Sad (as our president might declare if he gave the matter any thought). Not as sad, maybe, as the eclipse of Thanksgiving in the mad rush to Christmas: wreaths cheerfully bedecking front doors, tree lots burgeoning everywhere, gift lists lengthening at the behest of merchants with such-a-deal-for-you.

At the YMCA some days ago, observing the appearance in the lobby of a fully bedizened Christmas tree, I remarked to a staff member: “Huh?”

“We canceled Thanksgiving,” she deadpanned.

Maybe, just maybe, before our national day of thanks tumbles down the same memory hole as Millard Fillmore’s birthday, we could reflect on the intent behind the occasion: namely, the offering of thanks and gratitude for blessings received.

Is the problem, currently, that we just can’t hold back the Yuletide spirit anymore: can’t wait another minute to hum “Rudolph” and “Frosty” or to hear the unreformed and dismissive Scrooge bark, “Humbug”?

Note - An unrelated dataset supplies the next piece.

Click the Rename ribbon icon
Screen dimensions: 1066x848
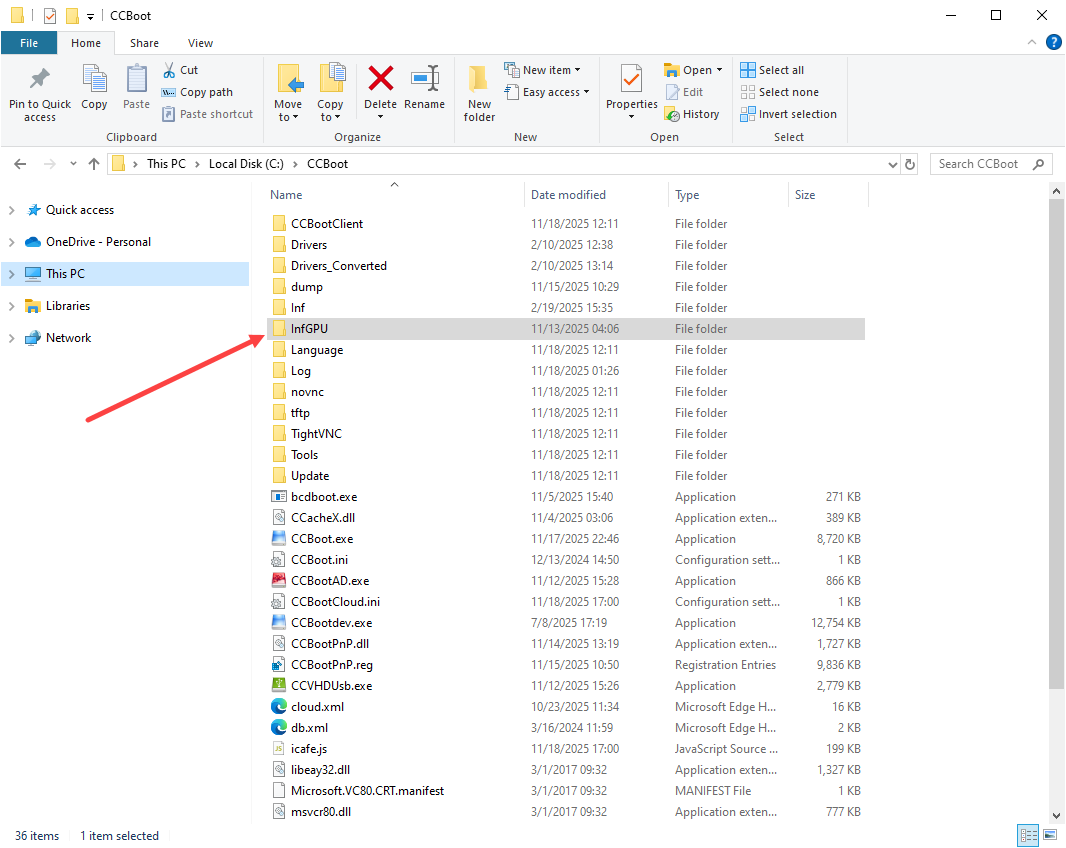(425, 80)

Or is the problem that in our time the compiling of objects and occasions for which to be thankful is viewed by many as an unpromising enterprise: a certain ritual about it, but not much basic joy. Too many killers hatching and carrying out their plots against innocent lives; too many family breakups and political fissures; too much disrespect and malice and indecency on open exhibition in public life.

The contemplation of it all can overwhelm: blotting out the inclination for much more, on the final Thursday of November, than a juicy wing and glass of Beaujolais, followed by a football game.

Such tiny occasions are in themselves opportunities for, at the very least, grateful bobbing of the chin. But the larger intent behind Thanksgiving cries out for wider recognition. The intent is that we should assess, with deliberation, the very real blessings that have come our way since the last Thanksgiving. And that we should then do one of two things: offer satisfied smiles or — such was the hope of our national leaders — give due thanks to God as the author of all genuine blessings.

The God connection with the good things of life is less evident to many contemporary Americans than our leaders expected when they formally declared Thanksgiving a national holiday. Many of today’s ancients grew up singing (yea, verily, in public school!), “God our maker doth provide/ All our wants to be supplied.” That was the spirit of the thing. The Lord had provided; harvests were in; winter loomed. Such satisfactions as we had received were ripe for requiting with prayer and joy.

Well. That was before the age of Devin Patrick Kelley, who seemingly made himself, in his own eyes, a god strong and brutal enough to replace the old God of mercy and love. He shot up the old God’s home, slaughtering many of those gathered there.

Such, maybe, are the terms of a strange new world: hate your neighbor; do commit adultery; do steal and kill, using firearms as often as necessary.

Maybe such are the new terms — and, again, maybe not, in that Devin Patrick Kelley proved nothing about the Lord God Almighty save that humans are capable, goodness knows why and how, of coldly turning their backs on Him.

By so doing they ignore the divine gift of freedom in which our nation has always basked — human freedom, always ready for enlargement and perfection, yet affording amazing opportunities to experience love, peace, patience, joy and all the blessings that distinguish free men and women from slugs.

Such are — or were — the blessings meant for recounting at Thanksgiving, before tree limbs blossom with lights. All of which blessings seem eligible, if not downright required, for general recounting. No trick to it, really. We sit down and do it, whether with clasped hands or not, putting aside even kitchen smells for a few transcendent moments of knowing life in its fullness and beauty.